Docs » µAPM Deployment Guide » High-Scale Smart Gateway clusters

High-Scale Smart Gateway clusters 🔗

When operating as a cluster, the SignalFx Smart Gateway can scale horizontally to very large volumes of inbound traces and spans to support the largest of applications. To make the deployment and operation of such large clusters (typically above 10 nodes) easier, we recommend the deployment and/or use of a separate Etcd cluster instead of relying on the Smart Gateway’s embedded Etcd component. This not only allows for larger clusters, but also for smoother deployment and management of the Smart Gateway instances themselves, and opens the door to autoscaling your Smart Gateway cluster if necessary. In this configuration, the Smart Gateway instances no longer become members of the Etcd cluster but instead simply connect to it as clients.

For more detailed recommendations on how many Smart Gateway instances to run in your cluster, refer to the Sizing recommendations.

The example below will install and configure a standalone 3-node Etcd cluster, along with a 3-node Smart Gateway cluster behind a NGINX load balancer. To scale that cluster up, add similarly configured Smart Gateway instances connecting to the same Etcd cluster, and register them in the NGINX configuration.

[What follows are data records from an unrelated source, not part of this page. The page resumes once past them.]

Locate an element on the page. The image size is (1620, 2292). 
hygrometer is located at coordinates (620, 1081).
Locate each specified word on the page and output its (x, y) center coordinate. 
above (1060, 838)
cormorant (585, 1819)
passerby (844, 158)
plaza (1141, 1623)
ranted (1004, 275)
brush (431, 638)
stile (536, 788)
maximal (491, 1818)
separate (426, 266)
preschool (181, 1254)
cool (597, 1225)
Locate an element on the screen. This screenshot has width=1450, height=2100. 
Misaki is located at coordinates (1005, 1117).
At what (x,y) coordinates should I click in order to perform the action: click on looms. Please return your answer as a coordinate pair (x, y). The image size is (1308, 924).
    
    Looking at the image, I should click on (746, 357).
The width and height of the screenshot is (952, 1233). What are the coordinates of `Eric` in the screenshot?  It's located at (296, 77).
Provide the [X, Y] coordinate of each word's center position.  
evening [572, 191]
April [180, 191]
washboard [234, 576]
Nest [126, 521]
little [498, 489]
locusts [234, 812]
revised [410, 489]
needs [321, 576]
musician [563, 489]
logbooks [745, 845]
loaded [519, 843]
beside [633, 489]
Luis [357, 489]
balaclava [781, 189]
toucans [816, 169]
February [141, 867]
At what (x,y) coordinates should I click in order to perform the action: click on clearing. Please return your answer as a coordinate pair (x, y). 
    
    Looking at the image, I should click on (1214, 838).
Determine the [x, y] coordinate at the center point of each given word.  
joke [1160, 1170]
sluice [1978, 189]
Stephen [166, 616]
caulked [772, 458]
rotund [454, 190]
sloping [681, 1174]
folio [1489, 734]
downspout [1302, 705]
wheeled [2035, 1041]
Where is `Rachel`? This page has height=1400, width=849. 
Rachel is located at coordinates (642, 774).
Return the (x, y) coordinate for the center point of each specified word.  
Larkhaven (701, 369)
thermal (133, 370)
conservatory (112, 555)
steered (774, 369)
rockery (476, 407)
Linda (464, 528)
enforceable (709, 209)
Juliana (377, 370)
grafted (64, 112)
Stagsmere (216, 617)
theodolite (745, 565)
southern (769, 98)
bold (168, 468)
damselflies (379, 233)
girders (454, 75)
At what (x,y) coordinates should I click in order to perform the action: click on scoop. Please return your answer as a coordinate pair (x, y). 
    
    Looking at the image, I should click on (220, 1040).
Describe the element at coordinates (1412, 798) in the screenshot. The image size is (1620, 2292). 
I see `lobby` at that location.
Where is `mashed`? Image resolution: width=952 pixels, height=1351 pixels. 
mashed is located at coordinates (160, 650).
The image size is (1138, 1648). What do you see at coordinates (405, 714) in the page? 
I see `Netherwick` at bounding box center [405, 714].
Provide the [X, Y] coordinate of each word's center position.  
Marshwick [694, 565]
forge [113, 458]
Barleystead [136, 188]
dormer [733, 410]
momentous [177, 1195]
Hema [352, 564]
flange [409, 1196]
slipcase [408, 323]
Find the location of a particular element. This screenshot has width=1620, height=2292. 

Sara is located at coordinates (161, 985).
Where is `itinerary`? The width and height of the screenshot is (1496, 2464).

Deploying and running an Etcd cluster 🔗

Running Etcd separately from your Smart Gateway instances has several benefits. By running Etcd independently, you can leverage existing Etcd documentation, best practices and operators for a more transparent view of your Smart Gateway cluster orchestrator. As clients of this Etcd cluster, the Smart Gateway instances can start, stop, restart or auto-scale without affecting the membership or stability of the Etcd cluster and without any specific bootstrapping or orchestration requirements.

Etcd cluster sizing 🔗

When running standalone, Etcd is a very stable, low-maintenance and low-requirements software to run in your infrastructure. The Smart Gateway does not make a high volume of requests to Etcd so it can be run on a small set of low-cost instances in your infrastructure. Refer to Etcd’s hardware recommendations guide for guidance on cluster size and instance types; a simple 3-node setup will serve most Smart Gateway cluster deployments.

Cluster bootstrapping 🔗

To bootstrap the Etcd cluster, start by creating a discovery address to help the Etcd nodes discover each other. If you intend to run a larger Etcd cluster, adjust the size parameter accordingly.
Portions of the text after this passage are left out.